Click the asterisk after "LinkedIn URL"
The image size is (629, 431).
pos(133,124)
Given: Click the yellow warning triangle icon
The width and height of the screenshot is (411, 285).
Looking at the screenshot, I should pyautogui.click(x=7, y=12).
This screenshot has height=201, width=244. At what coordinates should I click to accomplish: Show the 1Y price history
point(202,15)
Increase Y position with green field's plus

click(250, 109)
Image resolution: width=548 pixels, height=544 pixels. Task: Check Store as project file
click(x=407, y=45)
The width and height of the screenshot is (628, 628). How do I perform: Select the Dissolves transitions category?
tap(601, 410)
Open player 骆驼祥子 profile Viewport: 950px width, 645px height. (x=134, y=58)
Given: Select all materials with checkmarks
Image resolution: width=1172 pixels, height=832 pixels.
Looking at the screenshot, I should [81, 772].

* * *

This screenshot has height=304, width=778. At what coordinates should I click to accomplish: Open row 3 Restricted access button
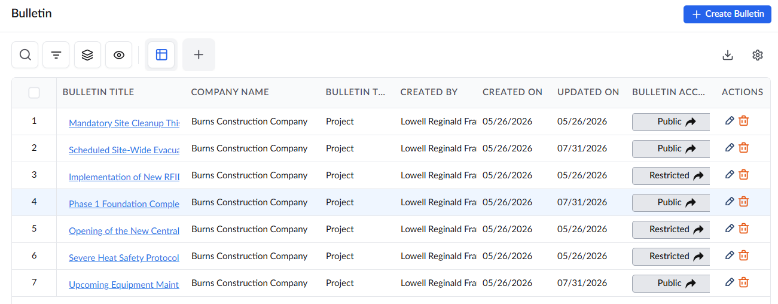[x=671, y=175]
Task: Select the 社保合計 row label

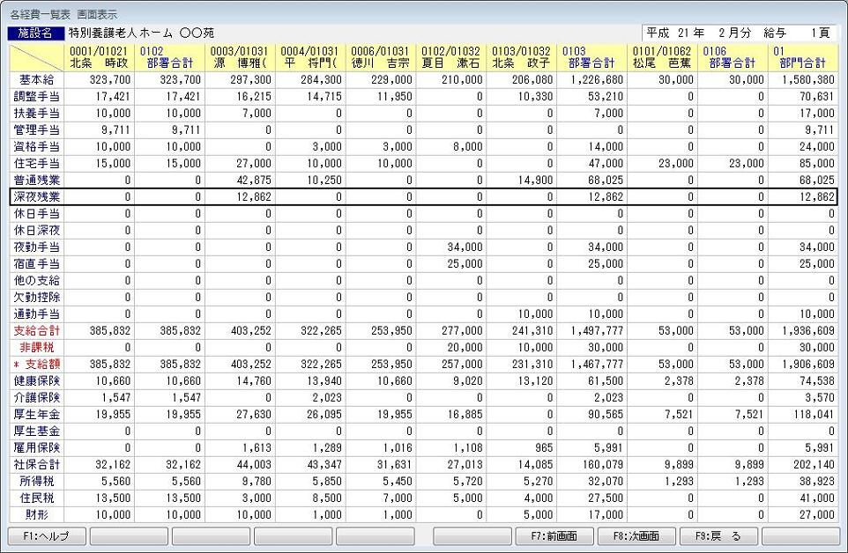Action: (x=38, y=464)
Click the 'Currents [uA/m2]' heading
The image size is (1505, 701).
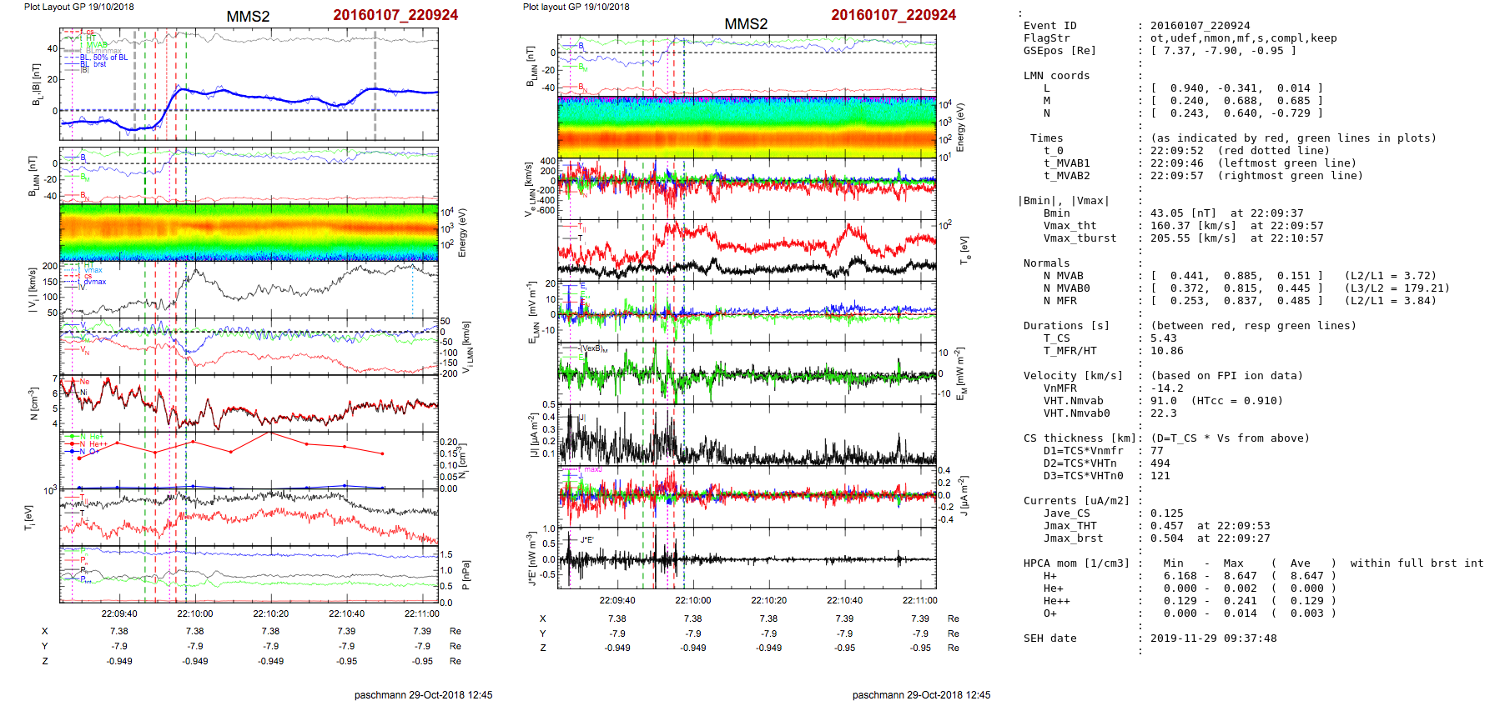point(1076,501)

* * *

Return, without any change, the lines of the rows above, beginning with the line that contains "Image resolution: width=548" and continuing through the line that contains "Looking at the screenshot, I should [81, 772].", with both of these lines included.

Image resolution: width=548 pixels, height=544 pixels. Task: Check Store as project file
click(x=407, y=45)
The width and height of the screenshot is (628, 628). How do I perform: Select the Dissolves transitions category?
tap(601, 410)
Open player 骆驼祥子 profile Viewport: 950px width, 645px height. (x=134, y=58)
Given: Select all materials with checkmarks
Image resolution: width=1172 pixels, height=832 pixels.
Looking at the screenshot, I should [81, 772].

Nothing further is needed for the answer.